Cheia facilita contágio de doenças O infectologista Antônio Magela alerta para os perigos da cheia
Além do transtorno da inundação das casas, a cheia do rio também oferece risco à saúde da população.
O infectologista da Fundação Tropical de Medicina (FMT), Antônio Magela, alerta que a enchente aumenta o contato dos moradores com os agentes infecciosos da leptospirose, febre tifóide, hepatites A e E, cólera e tétano.
Magela explica que a água pode estar poluída ou contaminada pela poluição, atraindo ratos, escorpiões, cobras e aranhas para áreas alagadas. “É impossível que nesta situação crítica a população não tenha contato com a água, mas isto pode ser minimizado. Não se deve nunca lavar roupas ou louças com a água da cheia, e as crianças não devem jamais usar os locais alagados para recreação”.

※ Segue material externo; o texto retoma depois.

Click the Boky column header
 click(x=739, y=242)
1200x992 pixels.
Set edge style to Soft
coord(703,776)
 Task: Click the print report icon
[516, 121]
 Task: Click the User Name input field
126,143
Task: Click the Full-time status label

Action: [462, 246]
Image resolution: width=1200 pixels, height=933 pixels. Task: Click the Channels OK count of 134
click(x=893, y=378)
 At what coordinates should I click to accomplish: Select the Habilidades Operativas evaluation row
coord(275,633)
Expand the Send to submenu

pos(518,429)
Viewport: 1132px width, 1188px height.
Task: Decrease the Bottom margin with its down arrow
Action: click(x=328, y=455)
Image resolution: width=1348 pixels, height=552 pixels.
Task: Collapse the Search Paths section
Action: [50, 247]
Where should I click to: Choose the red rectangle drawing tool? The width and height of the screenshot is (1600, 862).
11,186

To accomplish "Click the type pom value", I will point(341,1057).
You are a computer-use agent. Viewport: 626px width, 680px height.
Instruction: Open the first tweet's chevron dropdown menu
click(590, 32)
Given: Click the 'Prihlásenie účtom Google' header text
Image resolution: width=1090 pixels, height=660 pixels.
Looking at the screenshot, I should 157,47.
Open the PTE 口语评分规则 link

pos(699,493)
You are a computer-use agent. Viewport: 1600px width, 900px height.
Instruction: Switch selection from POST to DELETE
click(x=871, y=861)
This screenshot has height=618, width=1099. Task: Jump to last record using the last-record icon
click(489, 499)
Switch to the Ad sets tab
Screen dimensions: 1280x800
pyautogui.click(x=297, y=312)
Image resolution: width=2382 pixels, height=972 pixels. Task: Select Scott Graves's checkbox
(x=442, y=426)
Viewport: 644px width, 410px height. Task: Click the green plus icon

Para evitar o tétano, qualquer ferimento durante a retirada de entulho deve ser desinfectado cuidadosamente. “Geralmente, as enchentes transmitem leptospirose, mas alguma coisa na nossa água, talvez o PH concentrado, tem evitado que a doença se propague. Não há muitos casos em Manaus”. Para Magela, o recuo das águas é outro momento que exige cautela, pois é quando aparecem os focos concentrados de agentes transmissores.